While its name may have been Aerostar, Ford’s first “mini” van’s exit was anything but. Despite introducing the small and stylish Mercury Villager in 1993 and the truly Chrysler-competitive Ford Windstar in 1995, the Aerostar dragged on for a few more years, resisting total discontinuation until August 1997, some twelve years after it first went into production.
With its low-slung, space-shuttle inspired nose, slabbed sides, sliding rear windows, and tall height due to its rear-wheel drive layout, the Ford Aerostar was undeniably one of the most unusual and frankly, awkward looking minivans on the market. Taking this into account, it sold reasonably well and despite few visual updates over its lengthy life, Ford made meaningful upgrades over the course of its run, including more powerful engines, available all-wheel drive, interior enhancements for greater comfort and convenience, and an advanced-for-the-times 5-speed automatic transmission.

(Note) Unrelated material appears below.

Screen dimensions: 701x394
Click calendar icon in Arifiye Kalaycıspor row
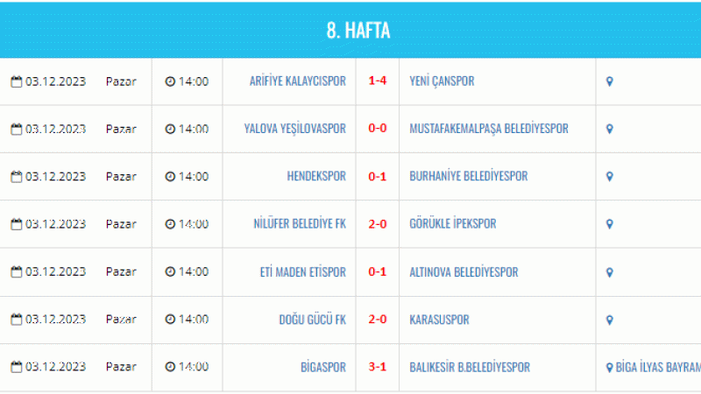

While it wasn’t commonly inflicted with its younger Windstar sibling’s failing head gaskets of its 3.8L Essex V6 and self-destructing transmissions, nonetheless, with sales dwindling in its final years, the Aerostar is a vehicle rarely seen today, at least in the northeast U.S. So, while finding a pristine as can be Aerostar is the pride of a curbivore, to the average person it’s just a lucky star of free aero dust in the wind.